[Start of section]

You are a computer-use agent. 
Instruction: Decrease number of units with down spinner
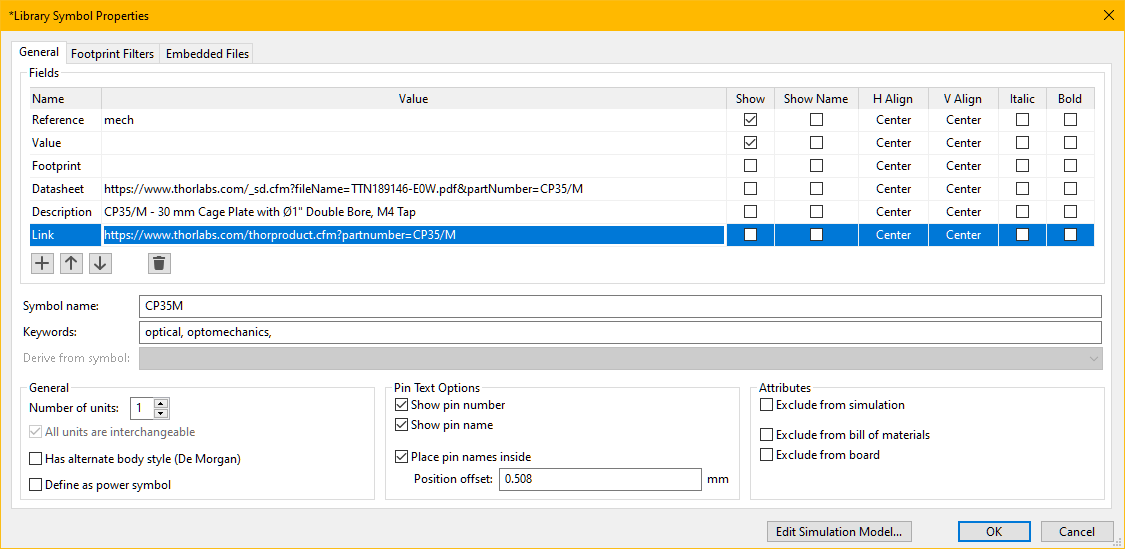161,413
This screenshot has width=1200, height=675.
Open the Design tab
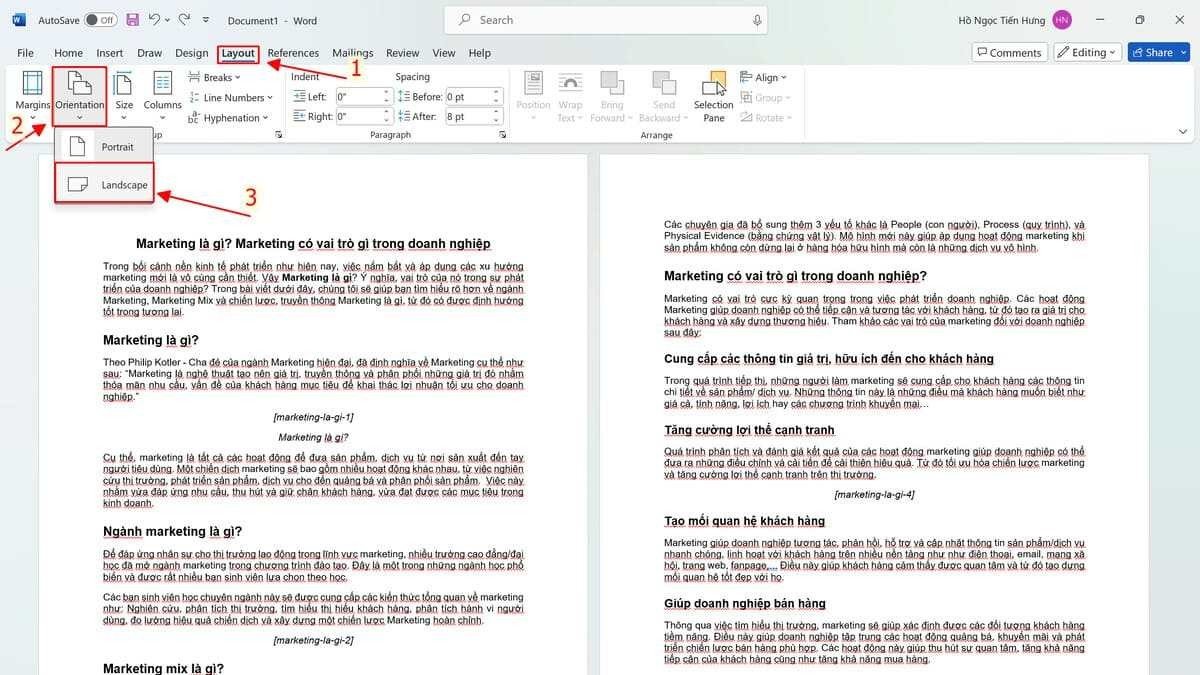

[End of section]
[Start of section]

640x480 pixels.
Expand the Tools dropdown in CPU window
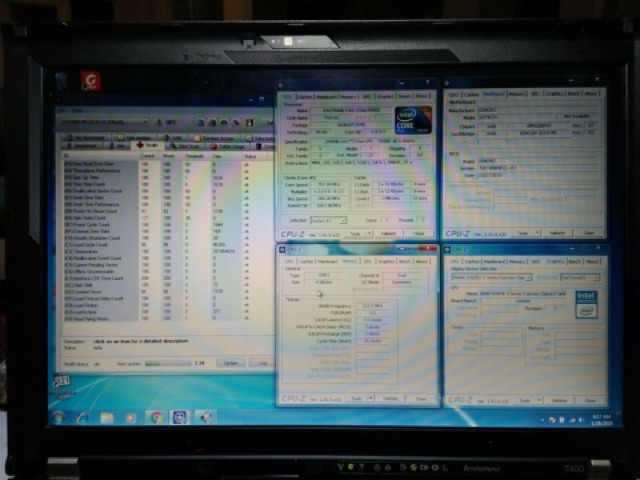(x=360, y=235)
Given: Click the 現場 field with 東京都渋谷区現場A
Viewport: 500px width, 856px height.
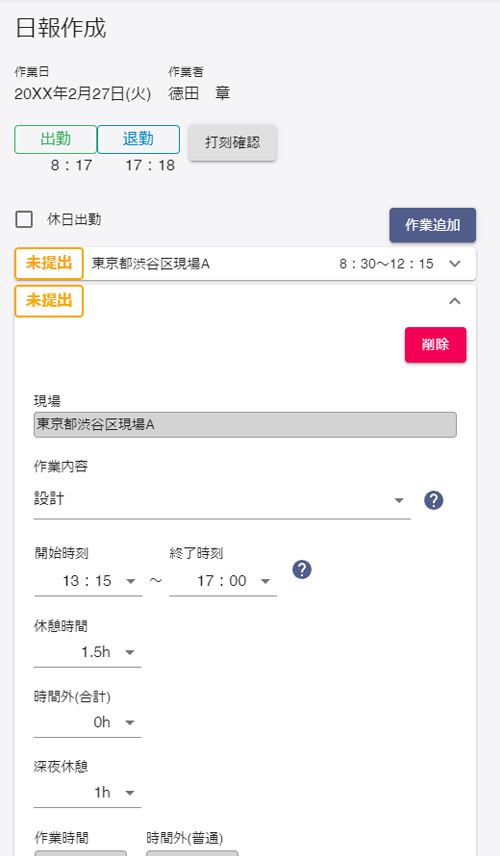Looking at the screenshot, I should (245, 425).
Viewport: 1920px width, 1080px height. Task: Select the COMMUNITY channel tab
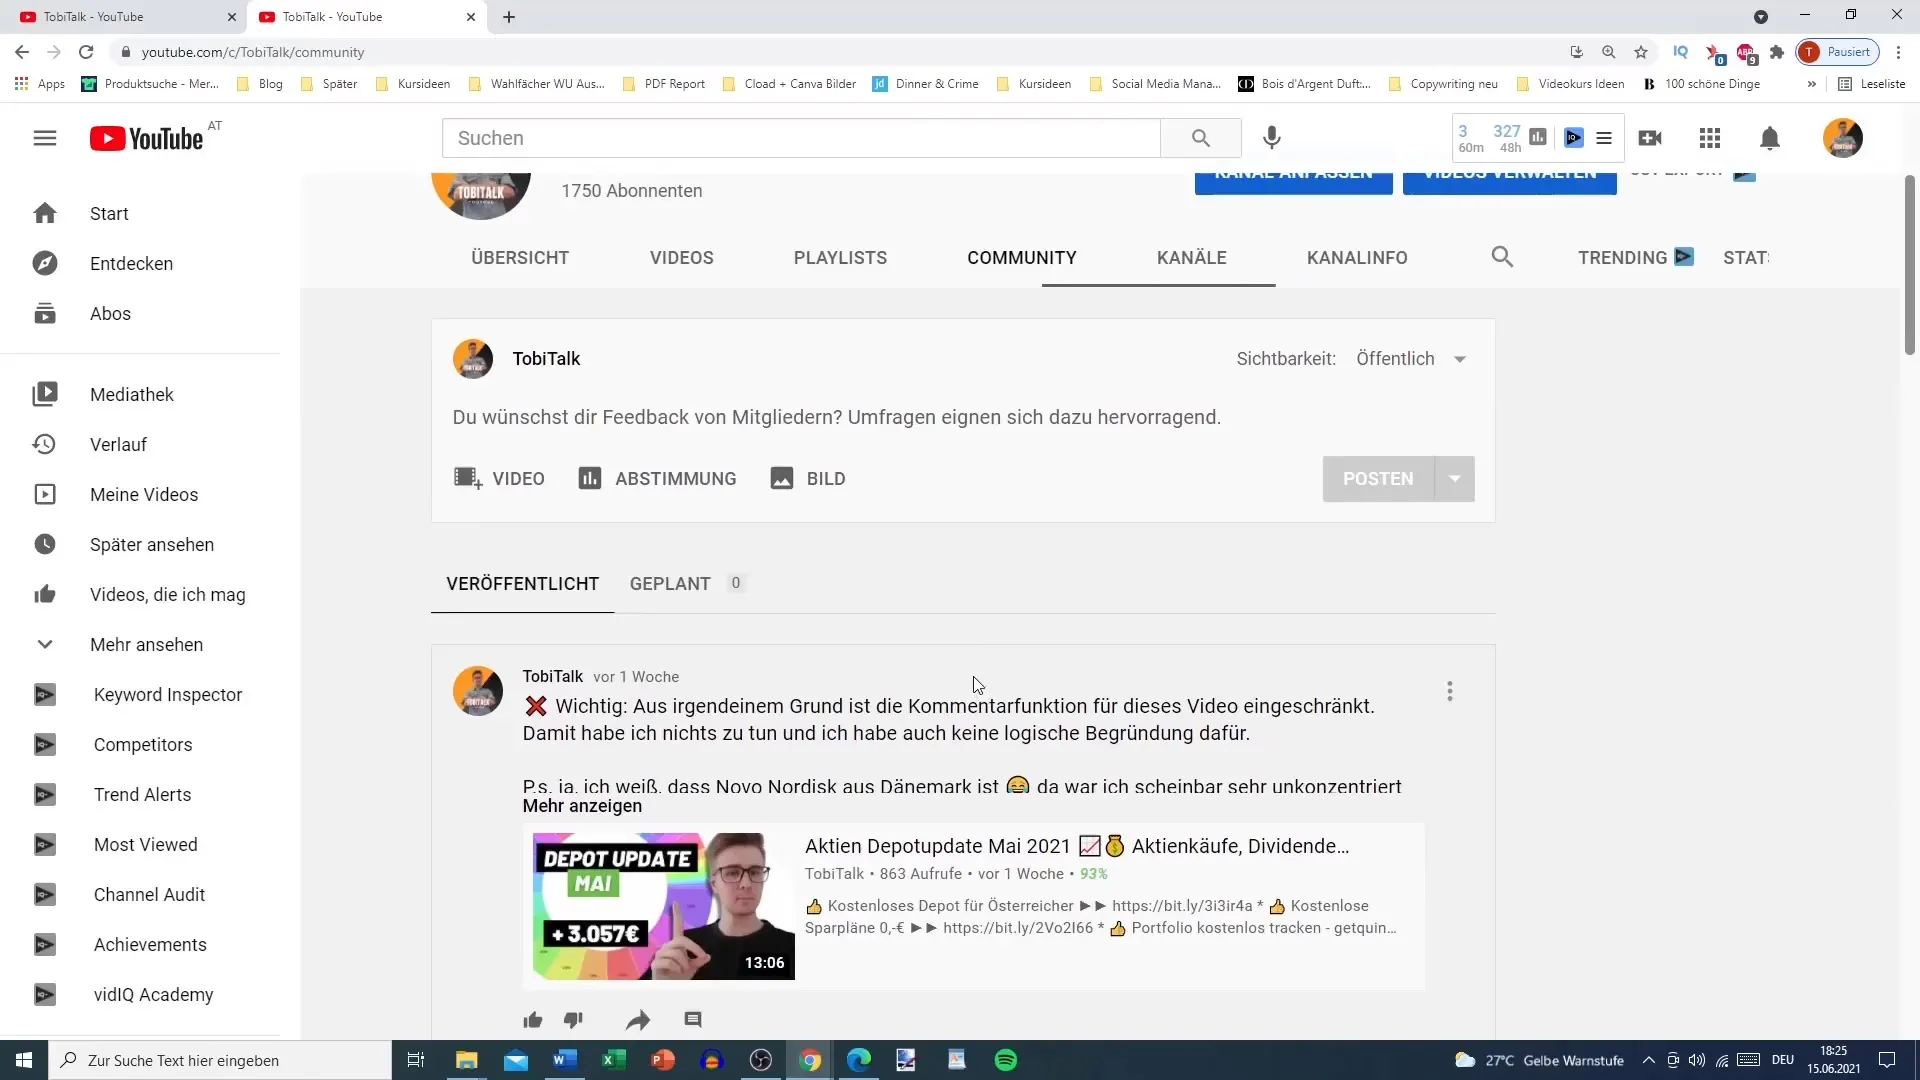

[End of section]

◆ What is expected
Working from the records above, set down word for word everything from the line containing "Given: Click the 現場 field with 東京都渋谷区現場A" down to the line containing "Viewport: 1920px width, 1080px", ends included, minus the pictures.

◆ Completed task
Given: Click the 現場 field with 東京都渋谷区現場A
Viewport: 500px width, 856px height.
Looking at the screenshot, I should (245, 425).
Viewport: 1920px width, 1080px height. Task: Select the COMMUNITY channel tab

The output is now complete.